PAGE TEXT:

↓

Learning Goals: At the end of this lecture the students …
+ know the roots of explainable AI, causality and causability and how to measure the quality of explanations
+ see the importance of future human-AI interfaces for medical experts
+ have an overview of post-hoc and ante-hoc methods of explainable AI
+ see how important ground truth in the medical domain is and how explainablity and causability must be mapped for a mutual understanding
+ know a selection of some of the most relevant methods of explainable AI

for more details please go to the course page (taking place each semester at Graz University of Technology):
https://human-centered.ai/explainable-ai-causability-2019

Student read:

[1] Andreas Holzinger, Georg Langs, Helmut Denk, Kurt Zatloukal & Heimo Mueller 2019. Causability and Explainability of Artificial Intelligence in Medicine. Wiley Interdisciplinary Reviews: Data Mining and Knowledge Discovery, 9, (4), doi:10.1002/widm.1312.
Online available:  https://onlinelibrary.wiley.com/doi/full/10.1002/widm.1312

[2] Andreas Holzinger, Andre Carrington & Heimo Müller 2020. Measuring the Quality of Explanations: The System Causability Scale (SCS). Comparing Human and Machine Explanations. KI – Künstliche Intelligenz (German Journal of Artificial intelligence), Special Issue on Interactive Machine Learning, Edited by Kristian Kersting, TU Darmstadt, 34, (2), doi:10.1007/s13218-020-00636-z.
Online available: https://link.springer.com/article/10.1007/s13218-020-00636-z

Why do we need research in the field of explainability?
Due to raising social, ethical and leagal aspects (e.g. due to GDPR, IVDR) in the biomedical domain explainability is becoming important for several reasons:

a) Transparcency (for a discussion on the need of transparecny see the paper of Adrian Weller 2019: https://arxiv.org/abs/1708.01870

b) Causality: the question of why is to explain and understand the underlying explanatory factors; and the question of what-if (counterfactual): What if I change parameter x, what will happen? What if I remove feature y, what will happen?

↑

ASSIGNMENT A:
Answer these questions using the lecture description:
(i) At which university does the course take place each semester?
(ii) What is the name of the scale in the title of the second student reading?
(iii) In which journal did the first student reading appear?
ASSIGNMENT B: Echo the lecture description word for word, from "[2] Andreas Holzinger, Andre" to "field of explainability?".
Rely only on the lecture description to handle the entries.

SUPPLIED INFORMATION:
↓

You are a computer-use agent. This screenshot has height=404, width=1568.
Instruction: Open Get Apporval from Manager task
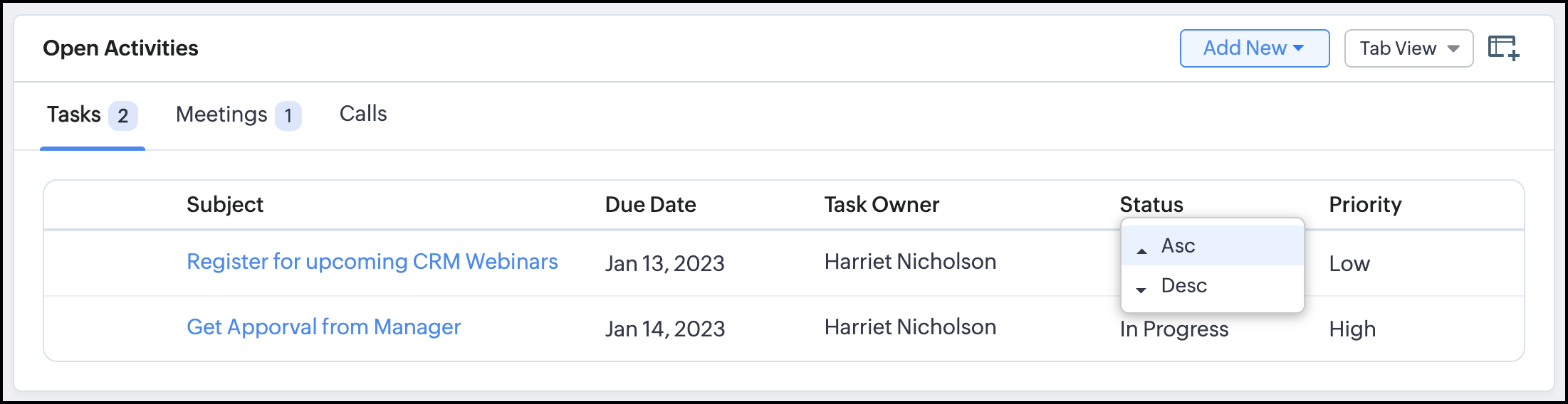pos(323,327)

↑
↓

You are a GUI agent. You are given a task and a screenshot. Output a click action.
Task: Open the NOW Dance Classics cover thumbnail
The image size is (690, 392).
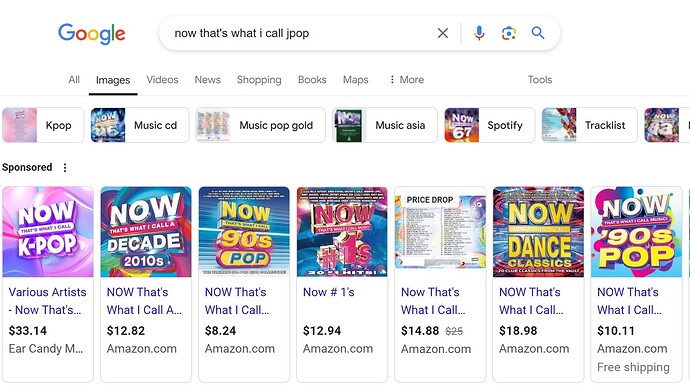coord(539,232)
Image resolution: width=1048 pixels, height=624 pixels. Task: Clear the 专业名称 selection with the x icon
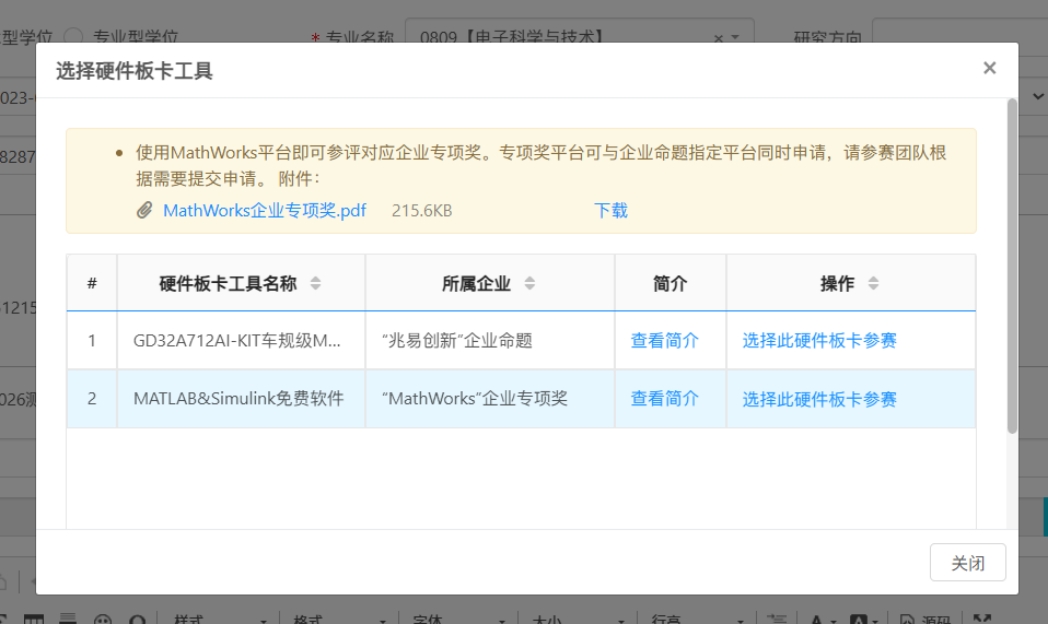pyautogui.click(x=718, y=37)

↑
↓

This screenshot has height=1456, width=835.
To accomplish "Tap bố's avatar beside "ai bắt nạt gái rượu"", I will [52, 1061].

↑

TASK RESPONSE A:
(i) Graz University of Technology
(ii) The System Causability Scale (SCS)
(iii) Wiley Interdisciplinary Reviews: Data Mining and Knowledge Discovery

TASK RESPONSE B:
[2] Andreas Holzinger, Andre Carrington & Heimo Müller 2020. Measuring the Quality of Explanations: The System Causability Scale (SCS). Comparing Human and Machine Explanations. KI – Künstliche Intelligenz (German Journal of Artificial intelligence), Special Issue on Interactive Machine Learning, Edited by Kristian Kersting, TU Darmstadt, 34, (2), doi:10.1007/s13218-020-00636-z.
Online available: https://link.springer.com/article/10.1007/s13218-020-00636-z

Why do we need research in the field of explainability?